Too close to home?

In the wake of NaNoWriMo I felt a little bit of a slump. Now I have a finished novel and like lots of other people, I have a lot of editing to do. The frenetic flow of words produced several unplanned plot twists and extreme situations and even gave the piece an unexpected metaphysical subplot! I think it may be several months before the whole of novel number three is fit for purpose.

Lots of people ask me how much of ‘me’ is in my writing, and also how much of ‘them’ is in my writing. My life so far has been quite unusual, with some time spent living in Cyprus and some time living in Manchester. The people I have met along the way have all had their input into how I see the world. However, my writing is heavily based on commonalities that emerged from a psychological study that I did over six years. The research question was ‘How do people construct their identity’ and the context was the personal, interpersonal and societal impact on their lived experience within a critical realist philosophy. My interview questions were all based around health but were very open ended in that the person being interviewed could talk for as long as they liked to answer the question. I, and a whole lot of literature on the subject, expected them to be health focused and talk about illness and suffering. They didn’t. After an initial period of uncertainty about power dynamics, which I quickly diffused, all the people in the study talked about their lives in the context of relationships, how people cared for them and how they cared for others and how this affected their well being. Any illness was explained in symptom lists as opposed to stories with a beginning, middle and end.

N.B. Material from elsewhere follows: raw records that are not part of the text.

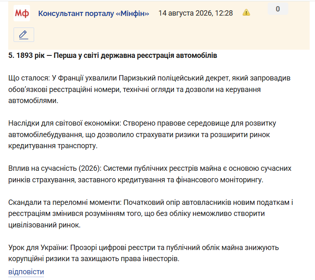Click the paragraph starting Урок для України
The image size is (315, 280).
144,253
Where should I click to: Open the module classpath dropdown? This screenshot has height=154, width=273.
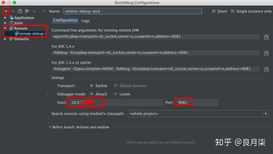pyautogui.click(x=265, y=114)

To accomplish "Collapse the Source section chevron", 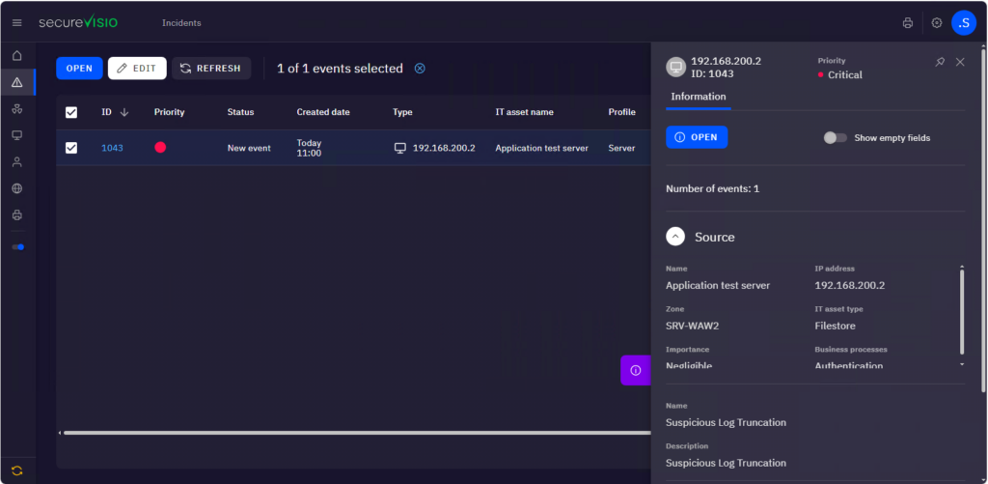I will 675,237.
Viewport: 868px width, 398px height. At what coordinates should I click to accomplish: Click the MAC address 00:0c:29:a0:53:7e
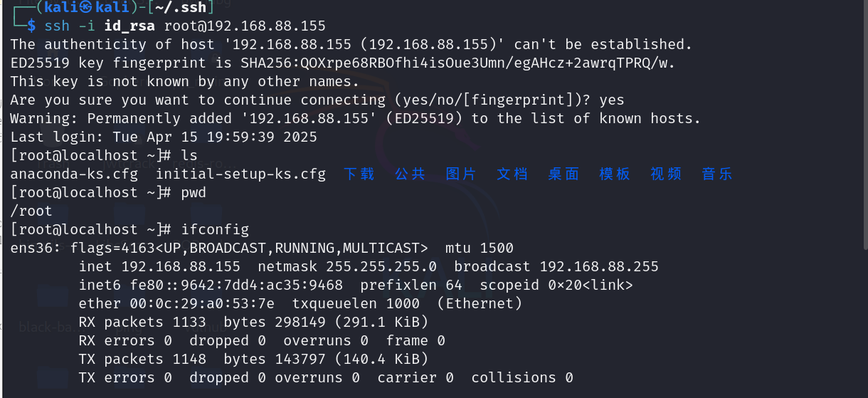pos(206,303)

The main outcome of the study was a model that other people can use to study psychosocial aspect of identity. Along the way I noticed many commonalities in the stories, dialectical pathways which formed a landscape of experience. The storytellers had contextualised their lives amongst these signposts and I found it fascinating that these deep insights into living were exposed as sparkling seams of internal conflict.

An example of this is the love/sex dialectic, and this is what I have explored in my novel Dirty Sparkle. Set in the sex industry, there is an examination of how the characters navigate the seedy under life they inhabit as well as conducting love relationships. I made a conscious decision to tackle these dialectics because I believe that they are at the core of human feeling and that we can all resonate in some way or another (including hating and abhorring!) with these conditions. In fact, some beta readers of all three novels have commented that they find the main character or subsiduary characters slightly disturbing – could it be a case of too close to home?

So, in answer to the initial questions, there is very little of ‘me’ or ‘them’, but a little of all of us, I hope!

2 thoughts on “Too close to home?”

  1. Just found you via Itch of Writing – good to meet a fellow writer/psychologist – I work as a therapist in private practice. Glad the first draft is done!